Nos últimos anos, habituamo-nos a ver em manifestações políticas cartazes pedindo uma tal de "intervenção militar constitucional". Normalmente, esses manifestantes são vistos com desdém por quem tem o mínimo respeito à democracia. São tomados como exóticos ou malucos e, não raro, vêm acompanhados de outros cartazes estranhos, como os que pedem um AI-5. A novidade, porém, nas últimas semanas, é o aparecimento de advogados conhecidos que tentam dar um verniz teórico a essa ideia, a título de interpretar o artigo 142 da Constituição da República.

O caput do artigo 142 tem a seguinte redação:

"As Forças Armadas, constituídas pela Marinha, pelo Exército e pela Aeronáutica, são instituições nacionais permanentes e regulares, organizadas com base na hierarquia e na disciplina, sob a autoridade suprema do presidente da República, e destinam-se à defesa da Pátria, à garantia dos poderes constitucionais e, por iniciativa de qualquer destes, da lei e da ordem".

Claramente, o texto diz que as Forças Armadas são destinadas a três tarefas: a) a defesa da pátria; b) a garantia dos poderes constitucionais; e c) a garantia da lei e da ordem, por iniciativa de qualquer dos poderes. Esse debate enfatiza a terceira tarefa.

Como a interpretação de qualquer outro dispositivo constitucional, o entendimento sobre o referido artigo precisa considerar outros dispositivos constitucionais, bem como o contexto histórico-institucional em que a Constituição foi produzida. Com efeito, no mesmo capítulo, o artigo 144 diz que "segurança pública, dever do Estado, direito e responsabilidade de todos, é exercida para a preservação da ordem pública (…)". A "preservação" ou a "garantia" da ordem é responsabilidade primária de órgãos de segurança pública. A "garantia" da ordem, que vai caber às Forças Armadas, será necessária, como demonstraremos, quando a atuação dos órgãos de segurança pública não forem suficientes para isso.

Há previsão no sistema constitucional de freios e contrapesos que indicam limites à atuação do Supremo Tribunal Federal. São controles democráticos e, entre eles, não se insere nenhum poder moderador das Forças Armadas.
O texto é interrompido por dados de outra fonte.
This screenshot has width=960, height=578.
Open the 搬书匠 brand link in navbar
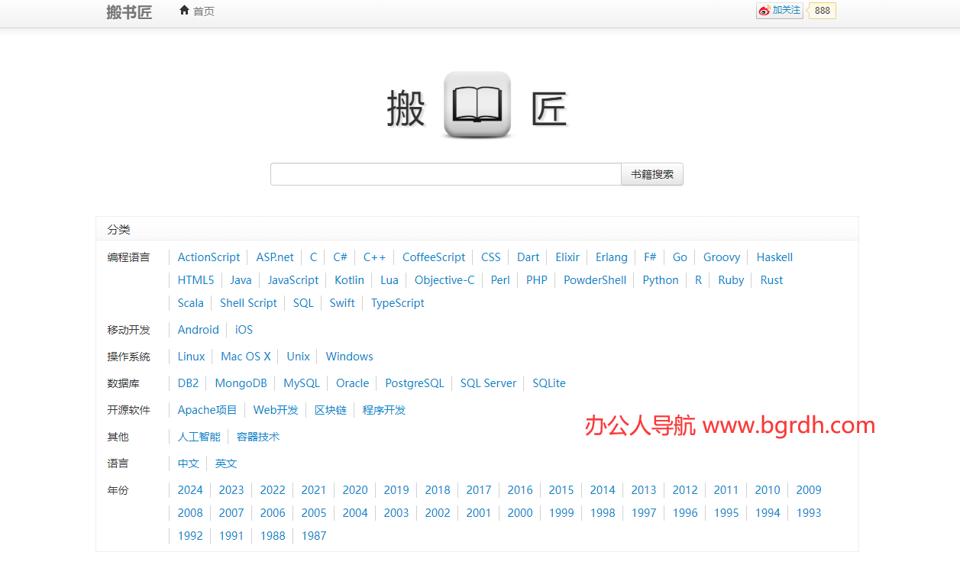(x=129, y=12)
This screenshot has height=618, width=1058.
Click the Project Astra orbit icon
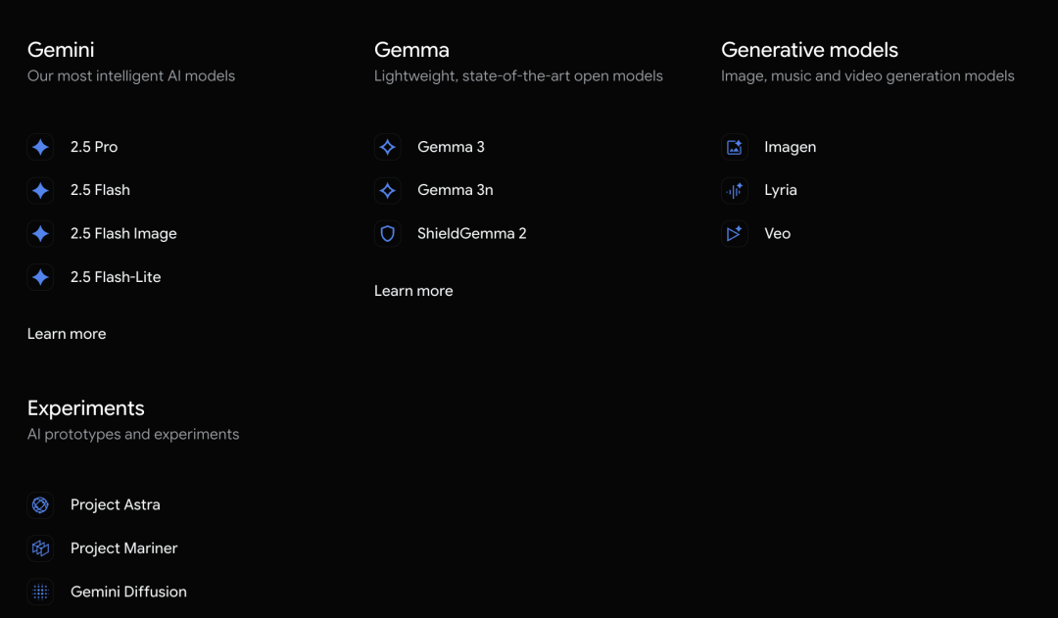tap(40, 505)
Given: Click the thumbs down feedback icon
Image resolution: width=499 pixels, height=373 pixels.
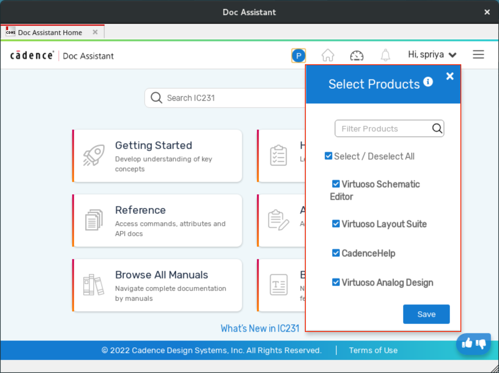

Seja como for, há procedimentos a serem seguidos e respeitados. Há outros interlocutores envolvidos, com direito a voz. É preciso apresentar argumentos consistentes, fundados em razões públicas. Algo totalmente distinto é a ameaça subliminar, é a intimidação em poucos caracteres, é o fomento à desidratação gradual do modelo constitucional brasileiro. Nesse sentido, são inadmissíveis interpretações constitucionais do artigo 142 que, a pretexto de preservar a "lei e a ordem", subvertem-na, invertendo papéis institucionais e transformando em supremo quem, de fato e de direto, não o é.